La Stampa, 14 agosto 2018
Le mani di Putin sul Caspio
Né mare né lago. Ecco la formula in base alla quale Russia, Iran, Azerbaigian, Kazakhstan e Turkmenistan hanno deciso di spartirsi il Caspio e le sue preziose risorse energetiche. I presidenti dei cinque Paesi che si affacciano sulla più grande massa d’acqua chiusa della Terra hanno siglato ad Aktau un’accordo che potrebbe mettere fine a quasi tre decenni di dispute e a 22 anni di difficili trattative. Ma che sancisce ufficialmente il predominio militare di Mosca sull’area.
Sia lago sia mare
La nuova Convenzione sullo status legale del Caspio prevede infatti che la superficie del bacino sia navigabile come acqua internazionale, mentre i fondali, ricchi di risorse, saranno suddivisi tra gli Stati. Un compromesso che pare andare bene a tutti e che potrebbe aprire le porte a un maggiore sfruttamento del tesoro del Caspio, ovvero i suoi immensi giacimenti di idrocarburi, stimati in 50 miliardi di barili di petrolio e 300 mila miliardi di metri cubi di gas naturale. Gli esatti confini delle zone di competenza devono ancora essere decisi con accordi ad hoc e non è affatto detto che le diatribe si risolveranno in un batter d’occhio, soprattutto a Sud.
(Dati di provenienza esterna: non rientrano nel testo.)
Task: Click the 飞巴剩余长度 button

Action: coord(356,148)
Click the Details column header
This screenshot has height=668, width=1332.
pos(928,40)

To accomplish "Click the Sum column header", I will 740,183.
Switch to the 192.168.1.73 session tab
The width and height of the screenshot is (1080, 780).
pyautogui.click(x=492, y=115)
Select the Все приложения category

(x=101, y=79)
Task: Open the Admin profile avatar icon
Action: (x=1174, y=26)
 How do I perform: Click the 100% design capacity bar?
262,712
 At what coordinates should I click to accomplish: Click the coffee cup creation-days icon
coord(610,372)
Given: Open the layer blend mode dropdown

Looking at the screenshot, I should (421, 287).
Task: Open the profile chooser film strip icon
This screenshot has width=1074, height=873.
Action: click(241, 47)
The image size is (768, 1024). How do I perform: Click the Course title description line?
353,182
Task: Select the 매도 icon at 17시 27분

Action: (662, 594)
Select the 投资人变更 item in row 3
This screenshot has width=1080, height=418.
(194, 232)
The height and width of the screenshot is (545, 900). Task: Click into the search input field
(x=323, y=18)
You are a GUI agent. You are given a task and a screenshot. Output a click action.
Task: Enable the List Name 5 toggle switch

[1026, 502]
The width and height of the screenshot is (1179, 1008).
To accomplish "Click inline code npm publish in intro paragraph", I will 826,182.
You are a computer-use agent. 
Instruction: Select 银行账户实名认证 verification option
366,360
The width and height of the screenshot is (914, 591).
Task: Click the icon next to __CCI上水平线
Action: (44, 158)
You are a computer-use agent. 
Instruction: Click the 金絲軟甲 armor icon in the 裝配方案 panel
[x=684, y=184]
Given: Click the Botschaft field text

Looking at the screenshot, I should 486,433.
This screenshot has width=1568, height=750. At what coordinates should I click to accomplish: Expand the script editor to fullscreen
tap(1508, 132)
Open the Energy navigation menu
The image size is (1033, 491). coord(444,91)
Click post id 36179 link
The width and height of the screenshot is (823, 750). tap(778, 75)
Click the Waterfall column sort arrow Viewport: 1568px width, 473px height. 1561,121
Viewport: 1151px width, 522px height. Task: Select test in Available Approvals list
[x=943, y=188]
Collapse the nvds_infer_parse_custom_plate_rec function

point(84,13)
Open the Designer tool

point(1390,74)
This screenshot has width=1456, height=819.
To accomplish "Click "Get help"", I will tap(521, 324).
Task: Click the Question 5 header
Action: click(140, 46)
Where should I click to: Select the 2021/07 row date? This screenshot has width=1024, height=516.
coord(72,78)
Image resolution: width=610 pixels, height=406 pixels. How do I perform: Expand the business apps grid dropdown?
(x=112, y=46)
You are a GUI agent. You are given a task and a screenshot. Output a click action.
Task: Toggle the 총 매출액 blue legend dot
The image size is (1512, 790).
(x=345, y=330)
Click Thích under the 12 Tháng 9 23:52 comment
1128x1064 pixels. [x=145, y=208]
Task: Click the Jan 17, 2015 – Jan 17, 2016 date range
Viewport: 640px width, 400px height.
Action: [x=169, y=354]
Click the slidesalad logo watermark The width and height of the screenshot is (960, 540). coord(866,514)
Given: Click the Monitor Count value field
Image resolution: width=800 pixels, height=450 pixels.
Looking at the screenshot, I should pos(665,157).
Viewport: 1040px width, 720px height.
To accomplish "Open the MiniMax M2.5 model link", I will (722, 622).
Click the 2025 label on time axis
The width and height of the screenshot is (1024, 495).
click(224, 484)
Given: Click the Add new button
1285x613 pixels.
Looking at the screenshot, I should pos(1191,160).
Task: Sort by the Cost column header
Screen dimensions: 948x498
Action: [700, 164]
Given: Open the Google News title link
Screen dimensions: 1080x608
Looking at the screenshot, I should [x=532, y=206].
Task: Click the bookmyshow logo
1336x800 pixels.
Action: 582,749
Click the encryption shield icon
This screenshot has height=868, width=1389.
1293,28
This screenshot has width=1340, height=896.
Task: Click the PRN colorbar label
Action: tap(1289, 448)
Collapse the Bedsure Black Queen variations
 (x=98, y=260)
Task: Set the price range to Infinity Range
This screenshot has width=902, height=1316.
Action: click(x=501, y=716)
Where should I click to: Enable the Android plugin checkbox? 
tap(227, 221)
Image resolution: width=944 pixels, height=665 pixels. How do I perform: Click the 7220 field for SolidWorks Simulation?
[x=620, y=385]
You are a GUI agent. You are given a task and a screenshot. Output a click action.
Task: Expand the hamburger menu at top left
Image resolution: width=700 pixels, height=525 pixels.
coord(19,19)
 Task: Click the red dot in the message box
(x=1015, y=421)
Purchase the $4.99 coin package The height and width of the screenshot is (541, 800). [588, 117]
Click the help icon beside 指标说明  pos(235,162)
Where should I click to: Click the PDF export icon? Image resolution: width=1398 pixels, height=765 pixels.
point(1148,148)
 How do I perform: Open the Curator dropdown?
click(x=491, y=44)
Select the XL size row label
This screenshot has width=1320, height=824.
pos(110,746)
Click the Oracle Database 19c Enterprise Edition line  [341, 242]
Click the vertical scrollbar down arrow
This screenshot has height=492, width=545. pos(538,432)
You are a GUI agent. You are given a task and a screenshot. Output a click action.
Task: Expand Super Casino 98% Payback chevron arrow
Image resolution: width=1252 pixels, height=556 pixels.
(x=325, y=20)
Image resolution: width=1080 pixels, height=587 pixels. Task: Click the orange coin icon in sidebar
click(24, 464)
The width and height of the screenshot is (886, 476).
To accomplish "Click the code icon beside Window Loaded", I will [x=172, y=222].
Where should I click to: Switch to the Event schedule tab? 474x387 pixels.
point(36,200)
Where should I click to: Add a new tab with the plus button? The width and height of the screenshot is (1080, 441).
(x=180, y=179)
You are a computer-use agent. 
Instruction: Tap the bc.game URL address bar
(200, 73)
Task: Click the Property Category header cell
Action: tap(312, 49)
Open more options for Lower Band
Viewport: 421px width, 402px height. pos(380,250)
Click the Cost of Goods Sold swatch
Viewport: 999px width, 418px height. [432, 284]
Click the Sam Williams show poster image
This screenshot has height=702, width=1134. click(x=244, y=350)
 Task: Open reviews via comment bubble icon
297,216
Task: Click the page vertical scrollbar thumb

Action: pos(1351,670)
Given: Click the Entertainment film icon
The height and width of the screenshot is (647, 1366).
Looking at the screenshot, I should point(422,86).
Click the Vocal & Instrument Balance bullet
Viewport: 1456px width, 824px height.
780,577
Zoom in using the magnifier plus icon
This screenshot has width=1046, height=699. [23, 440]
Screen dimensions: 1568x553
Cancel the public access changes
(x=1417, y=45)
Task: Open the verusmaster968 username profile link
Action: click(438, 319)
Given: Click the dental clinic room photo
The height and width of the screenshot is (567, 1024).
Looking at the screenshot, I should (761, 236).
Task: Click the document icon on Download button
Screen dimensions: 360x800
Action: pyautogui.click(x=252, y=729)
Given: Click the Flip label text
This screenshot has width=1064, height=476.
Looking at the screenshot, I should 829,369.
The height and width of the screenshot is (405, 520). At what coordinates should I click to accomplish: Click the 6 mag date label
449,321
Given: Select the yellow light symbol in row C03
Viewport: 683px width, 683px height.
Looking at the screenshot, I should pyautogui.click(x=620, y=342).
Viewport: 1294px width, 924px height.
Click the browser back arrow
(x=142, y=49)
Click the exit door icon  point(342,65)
Ma ad Aktau sono state poste le linee guida per le future intese e magari per progetti congiunti su giacimenti prima contesi anche dispiegando navi da guerra.
Il controllo navale
La Convenzione sullo status legale del Caspio ha un respiro non solo economico, ma anche strategico. Proibisce infatti che Stati terzi abbiano basi militari sulle sponde del Caspio o solchino le sue acque con le armi. Un punto a favore della Russia, che così vede mettere nero su bianco la supremazia della sua Marina militare in questa zona di importanza cruciale per la vicinanza sia alla Siria sia all’Afghanistan. È infatti dai suoi incrociatori missilistici nel Caspio che negli ultimi anni Mosca ha lanciato alcuni dei suoi raid sulla Siria. Putin ha inoltre auspicato lo sviluppo della cooperazione tra gli eserciti dei cinque Paesi rivieraschi «al fine di assicurare la pace» nella regione. Una cooperazione ovviamente a trazione russa, favorita dal fatto che la maggior parte della superficie del Caspio resta condivisa e le navi militari russe potranno così fare rotta dove vorranno senza particolari limiti. Ma il divieto d’ingresso a forze armate straniere potrebbe essere in prospettiva anche un vantaggio per l’Iran, anche alla luce dei peggiorati rapporti con gli Usa.Fino al crollo dell’impero sovietico, il Caspio era considerato un lago e diviso in maniera netta tra Urss e Iran. La nuova intesa fissa invece a 15 miglia il limite delle acque territoriali, a cui se ne aggiungono altre 10 di zona esclusiva di pesca, con quote nazionali per la pesca dello storione, da cui si ricava il prezioso caviale.
Il nodo del gasdotto
Resta invece incerto il destino del gasdotto Trans-Caspico (Tcgp), un progetto che permetterebbe di portare il metano turkmeno in Azerbaigian e da lì in Europa aggirando la Russia. È considerato un ampliamento del Corridoio Meridionale del Gas che, con la realizzazione della Tap, potrebbe far giungere il gas azero direttamente sulle coste italiane riducendo la nostra dipendenza energetica dal Cremlino. Gli Stati Uniti sostengono questo piano. Mosca invece si è sempre opposta al Gasdotto Trans-Caspico. Ufficialmente per questioni di impatto ambientale, ma è evidente il peso della geopolitica in questa presa di posizione.